FTA agreements involve cooperation between at least two countries to reduce trade barriers – import quotas and tariffs – and to increase trade of goods and services with each other.

What Do Both Parties Expect From the FTA?

The FAT with the EAEU – comprising Russia, Belarus, Armenia, Kazakhstan and Kyrgyzstan – is expected to open up a market with a trade potential of  $37 Bn-$62 Bn. “The current trade between India and the five Eurasian countries is $11 Bn. Further, India has a targeted trade of $30 Bn with the five EAEU countries by 2025 and $15 Bn annual investment,” was stated by an official to ET.

According to a LiveMint report, a joint feasibility study (JFS) group has advocated the inclusion of ecommerce as a deliverable, demanding the creation of a Russian legal framework with India on ecommerce. Also, it further pressed upon a discussion of issues such as electronic authentication and digital signatures; private data protection; ecommerce participant protection; cross-border data flows; and use of electronic documents.

The report submitted by the JFS group stated that “Such legal framework would increase trade, streamline business, bring an element of certainty to cross-border commercial activities and allow to reduce delays and costs at the border. It is the driver in the modernisation of administrations.”

The EAEU had earlier signed such a pact with Vietnam with similar guidelines.

Why India Seems Reluctant To Include Ecommerce In The FTA

With rising Internet penetration – to cross 450 Mn by June 2017 as per IAMAI-IMRB report – along with the expected rise in online sales to $48 Bn by 2020 – India is, at present, a burgeoning global ground of opportunities in the digital trade segment.

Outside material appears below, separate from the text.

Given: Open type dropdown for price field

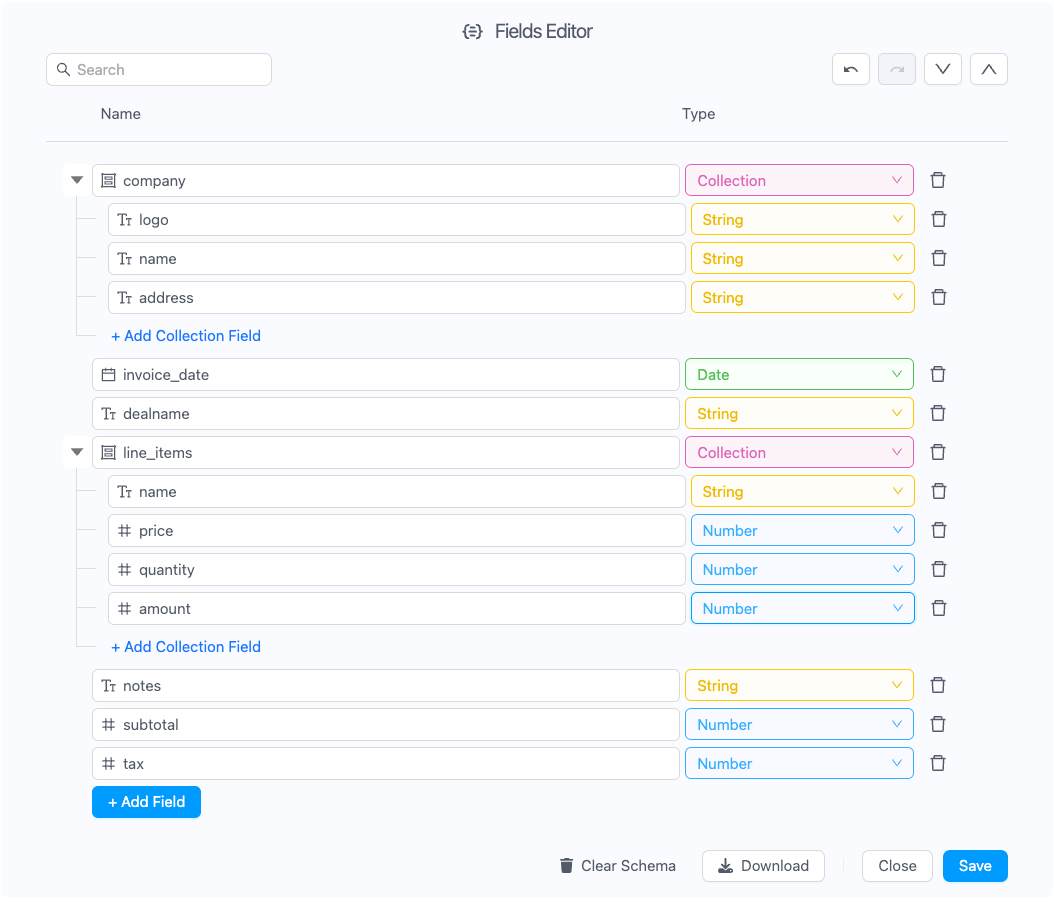Looking at the screenshot, I should pyautogui.click(x=802, y=531).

However, despite proving its potential with unicorn ventures like Flipkart, Snapdeal, public entities like JustDial (the second Indian internet company in India to go public after InfoEdge) and the success of foreign brands like Amazon, and Alibaba-backed Paytm Ecommerce, – there are no defined set of rules and regulations pertaining to ecommerce. Plus, a lack of consensus has been observed on ecommerce-related issues between the domestic departments such as Telecom, Ministry of Electronics and Information technology, finance ministry and more.

Although, India allows 100% Foreign Direct Investment (FDI) in B2B ecommerce activities, but, FDI is not permitted in B2C businesses.

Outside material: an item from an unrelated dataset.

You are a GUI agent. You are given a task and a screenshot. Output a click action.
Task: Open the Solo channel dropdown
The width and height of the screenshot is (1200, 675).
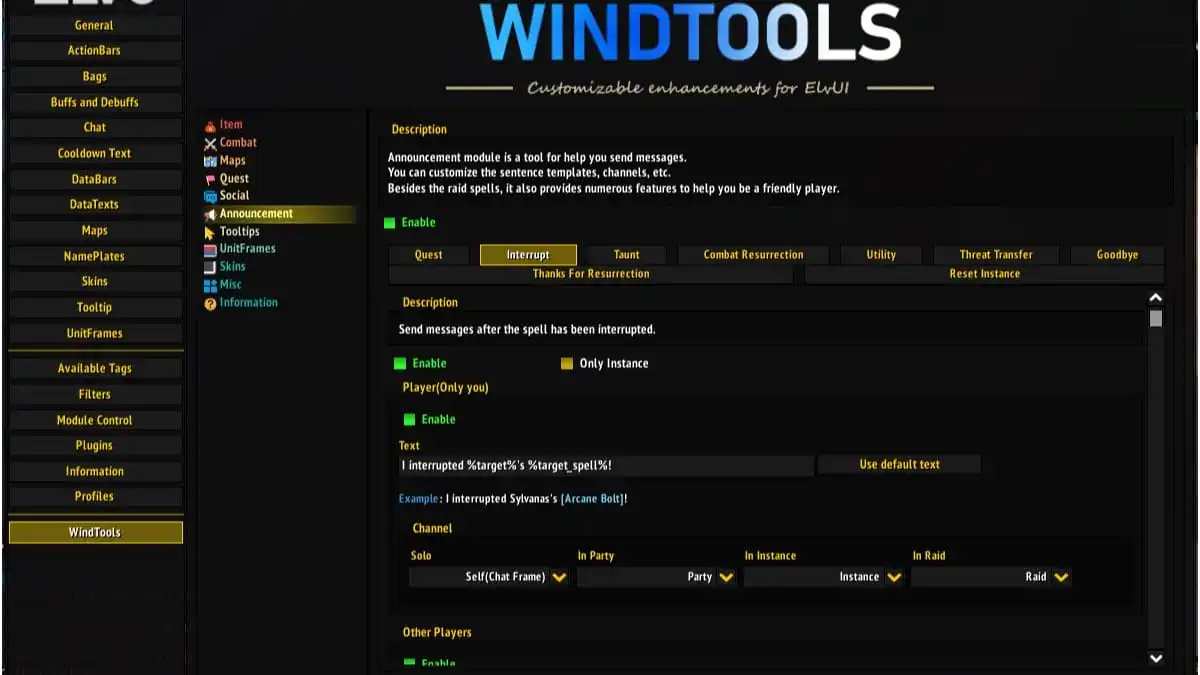(x=489, y=577)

As stated in the LIveMint report, “India insisted that it won’t bind itself with a set of principles that could restrict the sovereign policy space for future regulatory development and agreed to discuss only bilateral cooperation issues and sharing of best practices with the EAEU on ecommerce.”

Also, the Commerce Minister Nirmala Sitharaman has rejected to include market access negotiations on ecommerce at the multilateral level. As stated by her, “I am ready to join the talks, but it is not part of my agenda for the upcoming ministerial. Because every country is having a big churn in ecommerce and technology is fast-moving. A final understanding on the matter is yet to be reached. Therefore, it will not be proper to regulate or define ecommerce at present.”